Os cultivos foram incubados em estufa com 5% de CO2 a 37°C, durante sete dias, e observados diariamente para constatar se houve crescimento bacteriano. Ao final desse período, nos casos em que não houve crescimento bacteriano, novas placas contendo meio TSA foram inoculadas com 200 µL do caldo TSB mantido em crescimento por igual período. Após isso, as placas foram observadas por mais sete dias para a verificação de crescimento de colônias. Das colônias isoladas uma parte foi armazenada em meio de congelamento (meio BHI com adição de glicerol e água destilada) em criotubos e estocada a -80°C. A outra parte foi transferida para microtubos contendo 1 mL de PBS. Em seguida, as amostras foram centrifugadas a 16.100xg por 5 minutos, o sobrenadante foi descartado, e o sedimento ressuspenso em 100 µL de Tris EDTA (TE - 10 mM Tris HCl pH 7,4, 1mM EDTA pH 8,0 ). Posteriormente as amostras foram inativadas a 100°C por 30 minutos e armazenadas a -20°C para posterior extração de DNA.
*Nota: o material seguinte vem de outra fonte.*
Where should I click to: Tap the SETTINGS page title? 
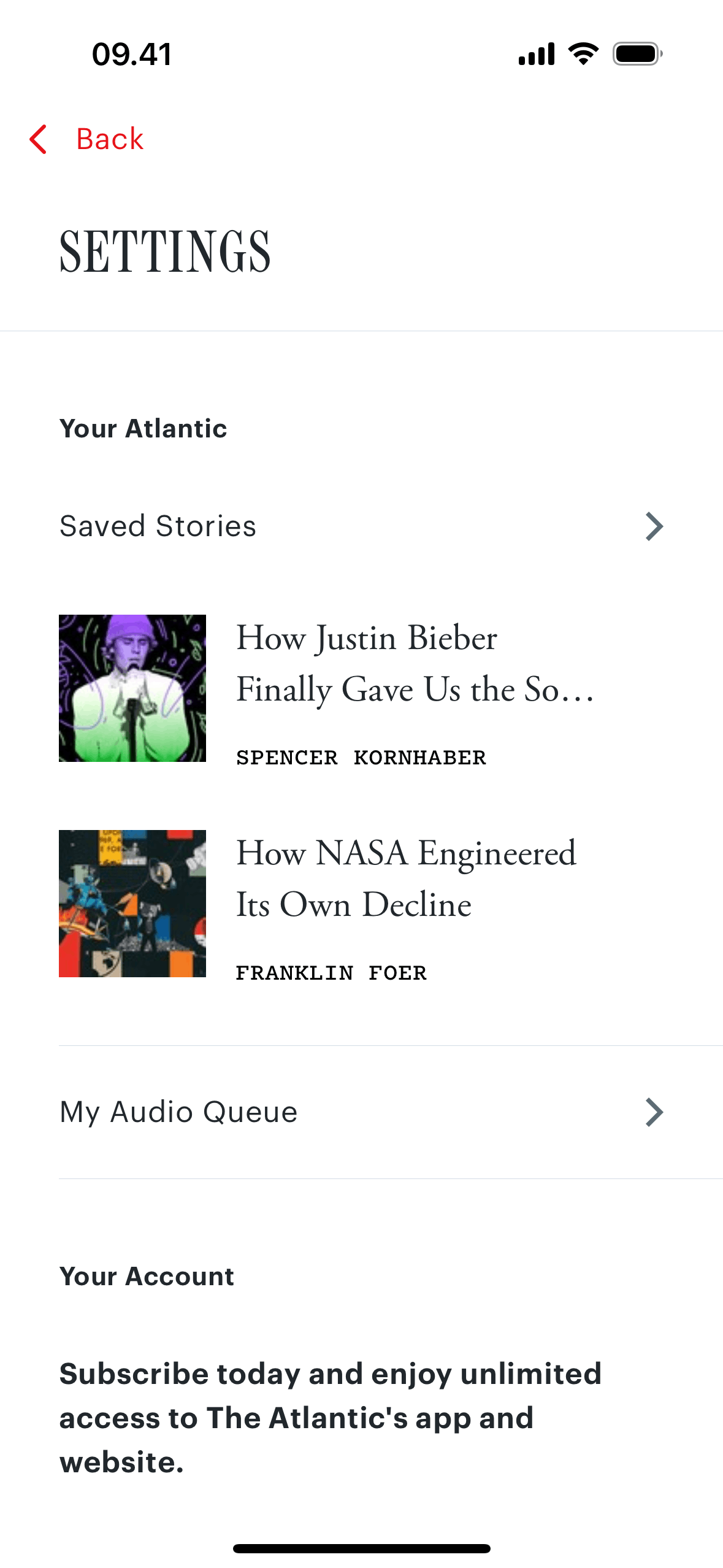click(x=165, y=252)
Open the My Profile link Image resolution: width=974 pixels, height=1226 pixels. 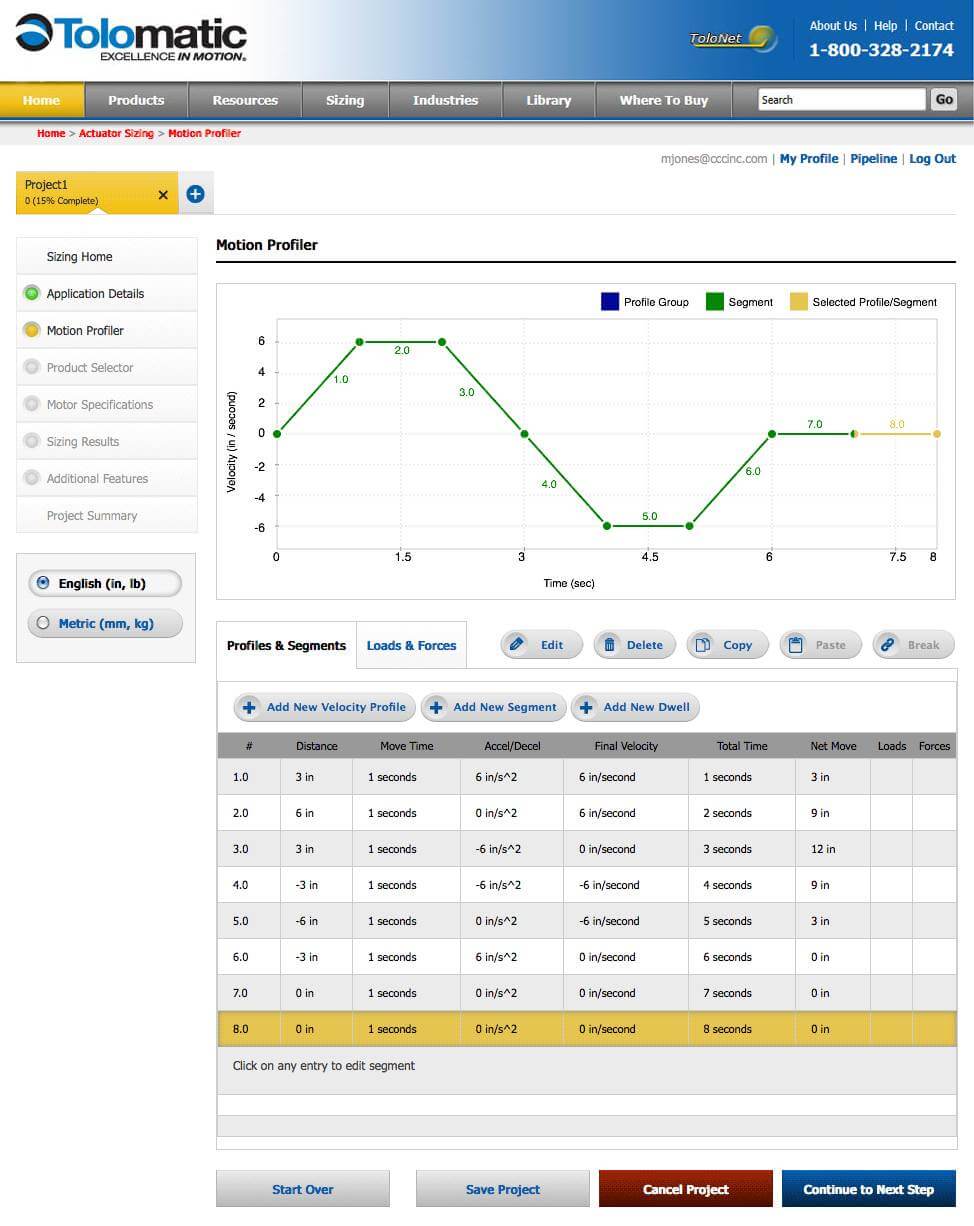[808, 159]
Paralelamente, amostras do homogeneizado (1 mL) obtidas no stomacher foram estocadas em criotubos e armazenadas a -80°C. Em seguida, 1mL do homogeneizado foi centrifugado a 16.100 xg por 5 minutos, o sedimento foi ressuspenso e inativado conforme descrito anteriormente. Após a inativação o material foi armazenado a -20°C para posterior extração de DNA genômico.

Obtenção das amostras de tecido para extração de DNA. Fragmentos com aproximadamente 25 mg dos órgãos com lesão foram acondicionados em placas de petri, e acrescidas de 800 µL de PBS pH 7,2. Com o auxílio de uma pinça e bisturi os fragmentos de tecido foram totalmente cortados em fragmentos menores, deixando o material completamente macerado. Completou-se o volume para 1 mL com PBS e todo material foi transferido para um tubo tipo Eppendorf. Foram retirados 200 µL do material e armazenado a -20°C para a realização da extração do DNA.

Para a obtenção das amostras descritas como homogeneizado e tecido, o procedimento se deu no momento do cultivo, onde homogeneizado é uma alíquota de PBS+tecido (mistura em stomacker), e tecido é um fragmento de órgão lesionado que foi separado em tubo eppendorff e processado posteriormente.

Extração de DNA. As amostras de tecido e homogeneizados foram previamente descongeladas e depois submetidas à extração de DNA genômico utilizando o kit Qiagen DNeasy Blood & Tissue®, conforme o protocolo descrito pelo fabricante. E para as amostras provenientes de isolamento bacteriano, foi utilizado o método de extração por guanidina, descrito por Pitcher et al. (1989).

Quantificação das amostras de DNA. As amostras foram quantificadas em aparelho espectrofotômetro (Nanodrop® ND-1000), e em seguida as concentrações foram ajustadas para 100ηg/µL.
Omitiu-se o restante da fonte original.